Data items
════════════════

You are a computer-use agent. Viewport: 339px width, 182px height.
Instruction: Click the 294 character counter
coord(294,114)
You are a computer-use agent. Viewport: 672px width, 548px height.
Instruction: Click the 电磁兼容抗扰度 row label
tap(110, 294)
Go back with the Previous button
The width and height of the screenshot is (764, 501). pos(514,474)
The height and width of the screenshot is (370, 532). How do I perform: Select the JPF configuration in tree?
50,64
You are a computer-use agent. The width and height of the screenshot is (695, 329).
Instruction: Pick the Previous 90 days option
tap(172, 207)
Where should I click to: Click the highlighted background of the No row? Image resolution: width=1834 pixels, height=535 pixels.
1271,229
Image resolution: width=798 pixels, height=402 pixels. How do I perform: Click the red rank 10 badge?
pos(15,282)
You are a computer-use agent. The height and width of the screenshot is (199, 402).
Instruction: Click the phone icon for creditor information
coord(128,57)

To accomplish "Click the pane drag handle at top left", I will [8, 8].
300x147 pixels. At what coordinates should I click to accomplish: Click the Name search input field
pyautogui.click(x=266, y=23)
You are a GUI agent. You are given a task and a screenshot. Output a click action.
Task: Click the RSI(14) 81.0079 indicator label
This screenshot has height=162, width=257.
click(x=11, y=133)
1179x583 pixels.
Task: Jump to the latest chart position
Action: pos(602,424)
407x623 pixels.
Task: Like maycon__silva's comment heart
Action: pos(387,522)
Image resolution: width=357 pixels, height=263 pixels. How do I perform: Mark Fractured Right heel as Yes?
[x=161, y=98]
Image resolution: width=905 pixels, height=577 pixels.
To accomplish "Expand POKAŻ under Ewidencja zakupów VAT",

════════════════

_Assigned task_. Only the lines from the one with "Where should I" through the last line of the records belong in the answer, each copied exactly.

_Answer space_.
Where should I click to: Click the highlighted background of the No row? Image resolution: width=1834 pixels, height=535 pixels.
1271,229
Image resolution: width=798 pixels, height=402 pixels. How do I perform: Click the red rank 10 badge?
pos(15,282)
You are a computer-use agent. The height and width of the screenshot is (199, 402).
Instruction: Click the phone icon for creditor information
coord(128,57)

To accomplish "Click the pane drag handle at top left", I will [8, 8].
300x147 pixels. At what coordinates should I click to accomplish: Click the Name search input field
pyautogui.click(x=266, y=23)
You are a GUI agent. You are given a task and a screenshot. Output a click action.
Task: Click the RSI(14) 81.0079 indicator label
This screenshot has height=162, width=257.
click(x=11, y=133)
1179x583 pixels.
Task: Jump to the latest chart position
Action: pos(602,424)
407x623 pixels.
Task: Like maycon__silva's comment heart
Action: pos(387,522)
Image resolution: width=357 pixels, height=263 pixels. How do I perform: Mark Fractured Right heel as Yes?
[x=161, y=98]
Image resolution: width=905 pixels, height=577 pixels.
To accomplish "Expand POKAŻ under Ewidencja zakupów VAT",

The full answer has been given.